Under this system, the fate of the aborigines was that usually consequent on the subjugation of an inferior race by one more highly civilised. The process of their absorption into the dominant race was slow, and for centuries they continued to exist distinct, as a subjugated people. So firmly rooted amongst them was the worship both of demons and serpents, that, notwithstanding the ascendency of Buddhism, many centuries elapsed before it was ostensibly abandoned; from time to time, “demon offerings” were made from the royal treasury[1]; and one of the kings, in his enlarged liberality, ordered that for every ten villages there should be maintained an astrologer and a “devil-dancer,” in addition to the doctor and the priest.[2]
[Footnote 1: Mahawanso, ch. x.; TURNOUR’S Epitome. p. 23.]
[Footnote 2: TURNOUR’S Epitome, p. 27; Rajaratnacari, ch. ii.; Rajavali, p. 241.]
Throughout the Singhalese chronicles, the notices of the aborigines are but casual, and occasionally contemptuous. Sometimes they allude to “slaves of the Yakkho tribe,"[1] and in recording the progress and completion of the tanks and other stupendous works, the Mahawanso and the Rajaratnacari, in order to indicate the inferiority of the natives to their masters, speak of their conjoint labours as that of “men and snakes,"[2] and “men and demons."[3]
[Footnote 1: Mahawanso, ch. x.]
[Footnote 2: Ibid., ch. xix, p. 115.]
[Footnote 3: The King Maha-Sen, anxious for the promotion of agriculture, caused many tanks to be made “by men and devils.”—Mahawanso, ch. xxxvii.; UPHAM’S Transl.; Rajaratnacari, p. 69; Rajavali, p. 237.]
[Sidenote: B.C. 104.]
Notwithstanding the degradation of the natives, it was indispensable to “befriend the interests” of a race so numerous and so useful; hence, they were frequently employed in the military expeditions of the Wijayan sovereigns[1], and the earlier kings of that dynasty admitted the rank of the Yakkho chiefs who shared in these enterprises.
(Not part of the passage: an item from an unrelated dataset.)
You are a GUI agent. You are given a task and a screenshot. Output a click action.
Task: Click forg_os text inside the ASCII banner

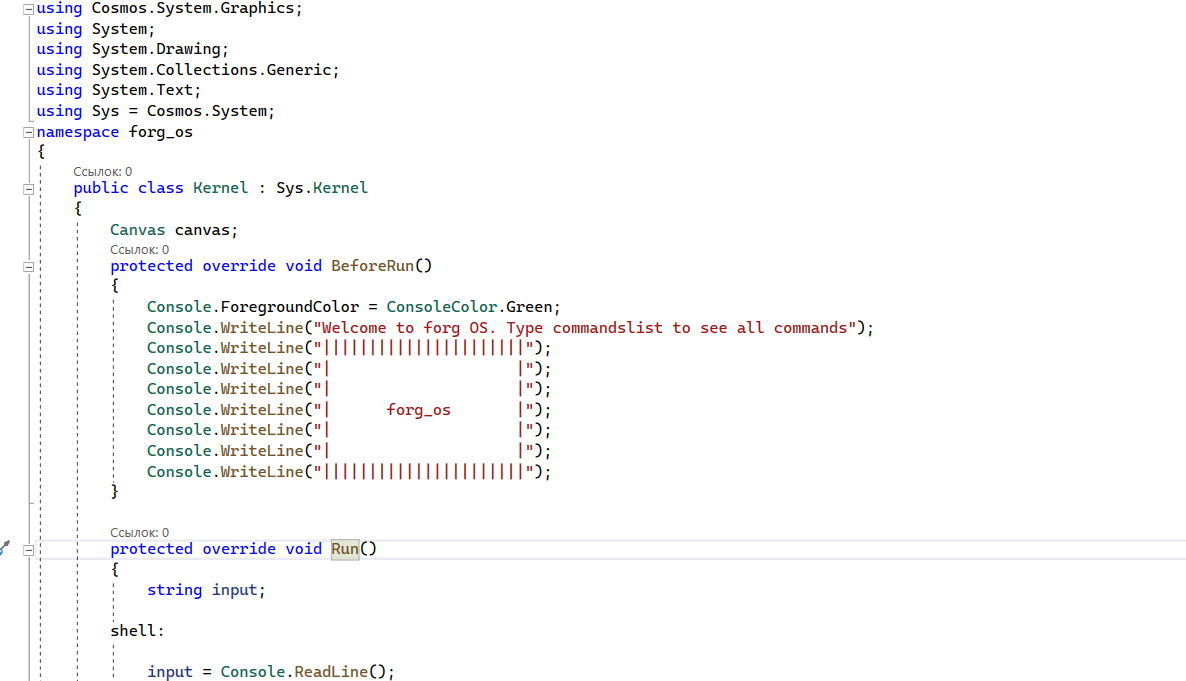(x=418, y=409)
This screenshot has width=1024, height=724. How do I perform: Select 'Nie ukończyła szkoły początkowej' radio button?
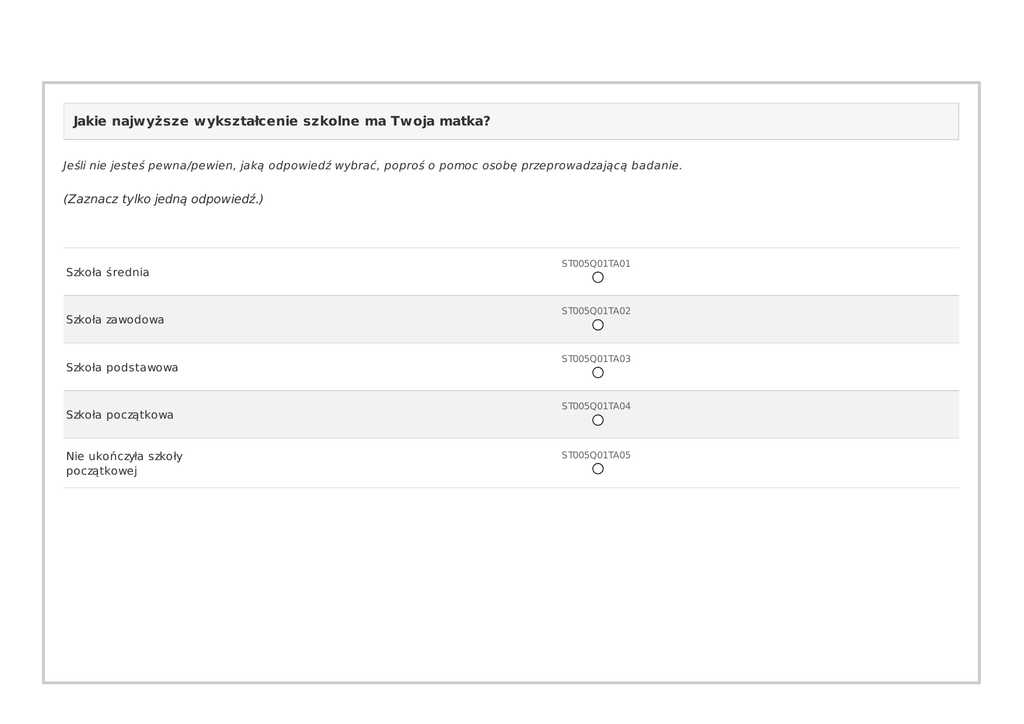598,468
They assigned a suburb of the capital for their residence[2], and on festive occasions they were seated on thrones of equal eminence with that of the king.[3] But every aspiration towards a recovery of their independence was checked by a device less characteristic of ingenuity in the ascendant race, than of simplicity combined with jealousy in the aborigines. The feeling was encouraged and matured into a conviction which prevailed to the latest period of the Singhalese sovereignty, that no individual of pure Singhalese extraction could be elevated to the supreme power, since no one could prostrate himself before one of his own nation.[4]
[Footnote 1: Mahawanso, ch. x.]
[Footnote 2: Ibid., ch. x. p. 67.]
[Footnote 3: Ibid., p. 66.]
[Footnote 4: JOINVILLE’S Asiat. Res, vol. vii. p. 422.]